The SPOT stereo DEM performs robustly in both test sites. The
RMS in both types of terrain differs only by 1.4m. Also, the
correlation coefficient of test site 1 is with 0.7 a little higher
than that of site 2 (0.66), proving that accuracy follows the
correlation value also in the optical case. The robust
performance is also underlined by the amount of height
deviations greater than 20m. In test site 1, only 1.9% of all
values showed such an error, in test site 2, 4.3%. In both cases
almost all height errors (more than 99%) are below 40m. As a
conclusion, stereo DEM errors are in part extremely high, but
appear very localised and affect only their direct neighbours
(Fig. 4). As expected, the correlation coefficient shows the same
behaviour (Fig. 3).
Due to the relatively short repeat pass interval of both sensors
and the applied pre-processing, the mean correlation coefficient
is relatively high with values between 0.54 and 0.7 for both
sites and sensors. The cross-correlation shows distinct patterns
for both sensors. While it follows closely the shape of the
terrain in the SAR case, decreasing at the flanks of the hills and
thus varying regionally, it shows extreme local variations in the
optical case, where the correlation is corrupted at various spots.

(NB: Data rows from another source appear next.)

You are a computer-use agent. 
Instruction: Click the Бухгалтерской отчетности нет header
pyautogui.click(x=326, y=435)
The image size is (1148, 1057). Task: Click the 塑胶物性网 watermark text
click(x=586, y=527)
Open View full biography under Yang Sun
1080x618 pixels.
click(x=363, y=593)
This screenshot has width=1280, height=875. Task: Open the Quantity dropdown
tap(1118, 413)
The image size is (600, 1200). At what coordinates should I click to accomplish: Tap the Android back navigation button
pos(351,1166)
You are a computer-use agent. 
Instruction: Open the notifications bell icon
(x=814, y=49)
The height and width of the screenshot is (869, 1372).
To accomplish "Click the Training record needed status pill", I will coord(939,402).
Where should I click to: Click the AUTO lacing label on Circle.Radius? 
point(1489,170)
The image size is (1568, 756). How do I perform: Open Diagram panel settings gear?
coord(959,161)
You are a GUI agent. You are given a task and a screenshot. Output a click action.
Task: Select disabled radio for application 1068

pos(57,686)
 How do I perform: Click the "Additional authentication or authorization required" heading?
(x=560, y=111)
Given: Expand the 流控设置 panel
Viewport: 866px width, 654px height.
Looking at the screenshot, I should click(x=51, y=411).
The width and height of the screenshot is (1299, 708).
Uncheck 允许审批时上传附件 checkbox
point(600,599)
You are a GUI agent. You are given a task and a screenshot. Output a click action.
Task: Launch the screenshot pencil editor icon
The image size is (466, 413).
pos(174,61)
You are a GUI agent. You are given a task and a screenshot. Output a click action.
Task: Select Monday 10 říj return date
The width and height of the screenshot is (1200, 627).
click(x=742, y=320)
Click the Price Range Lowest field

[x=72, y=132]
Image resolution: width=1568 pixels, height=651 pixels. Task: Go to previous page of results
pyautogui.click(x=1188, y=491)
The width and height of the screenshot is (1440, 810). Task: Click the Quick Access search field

As the low correlation values appear in different locations in
both InSAR and stereo-optical DEMs, the DEMs can be used
complementarily by the proposed fusion process, which is
demonstrated in the results of the fused DEMs.
Test site 1
Test site 2
Signed average: 1.0m
Average: 3.7m
RMS: 4.7m
Correlation: 0.61
Signed average: -2.9m
Average: 11.3m
RMS: 14.9
Correlation: 0.54
Signed average: 1.9m
Average: 6.0m
RMS: 7.9m
Correlation: 0.7
Signed average: -2.3m
Average: 6.8m
RMS: 9.3
Correlation: 0.66
Signed average: 1,4m
Average: 3.2m
RMS: 4.0m
Signed average: -2.2m
Average: 4.9m
RMS: 6.5m
Table 2. Single sensor and fused DEM errors (reference
DEM - generated DEM).
The RMS decreased after the data fusion in both test sites. In
test site 1, the RMS dropped to 4.0m after the fusion, a decrease
of 16% compared to the ERS and of 49% compared to the
SPOT DEM. In test site 2, the RMS dropped to 6.5m, a
decrease of 30% compared to the SPOT case and 56 % to the
ERS case (Tab. 2).
The fact that no error greater than 20m occurs in test site 1
proves the error sensitivity of the fusion procedure (Tab. 3). The
partially extreme outliers of the SPOT DEM are completely
rejected (Fig. 5) and only less erroneous values are fused with
the very accurate InSAR DEM of test site 1.